Kubla Khan is Always With Us

Samuel Taylor Coleridge penned his famous poem Kubla Khan, a Vision of a Dream under the influence of a few grains of opium taken for dysentery. One can only wonder what the fifth great Khan himself was under when he ordered the building of 4,000 ships in a year for the second invasion of Japan. Perhaps he was only drunk on power. Nevertheless, it too was a catastrophic failure in which nearly everyone perished in a typhoon.

The Japanese myth had it that it was magical wind that did in Kubla Khan’s fleet. Modern archaeology tells a slightly different story. The grandson of Genghis Khan’s order led to shoddy craftsmanship, and using river vessels with flat bottoms to meet the artificial deadline. When placed under the duress of a typhoon, a statistical outlier, the vessels lacked the required design and therefore resilience to withstand the storm.

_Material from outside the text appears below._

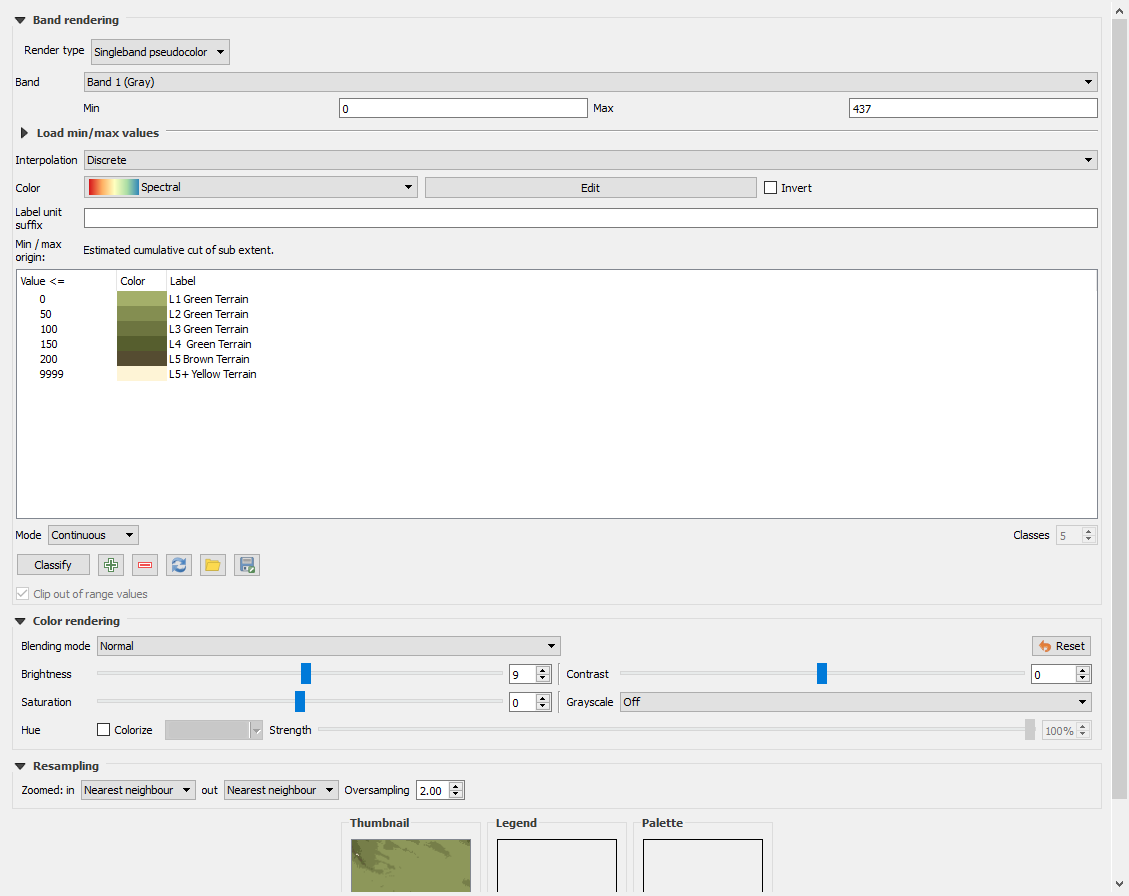Select the L5 Brown Terrain row

point(209,359)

Again and again people plan based on best case scenarios ignoring the outliers whose impact is catastrophic. Completion dates are imposed based on the perception of what timeline is acceptable to the boss, or blind bottom up task by task time estimates. This carries on today, whether it is ambitious government, ambitious business, or ambitious IAM . We hear repeatedly stories of hard-nosed leaders saying, “I told them I wanted it yesterday and they made it happen.” While these stories appear regularly in the press, the stories we don’t hear (unless the magnitude is large) are the numerous small failures where “I wanted it yesterday” is a loser. I assure you these out number the success stories but there is no one out their bragging about that, “Hey everyone, boy did we lose money this week” or “I would like to congratulate the team for missing every deadline I imposed on them.”

It is no different then the gambler bragging about his winnings and strangely silent on his losses. As Nassim Taleb has said, “We don’t learn that we don’t learn.”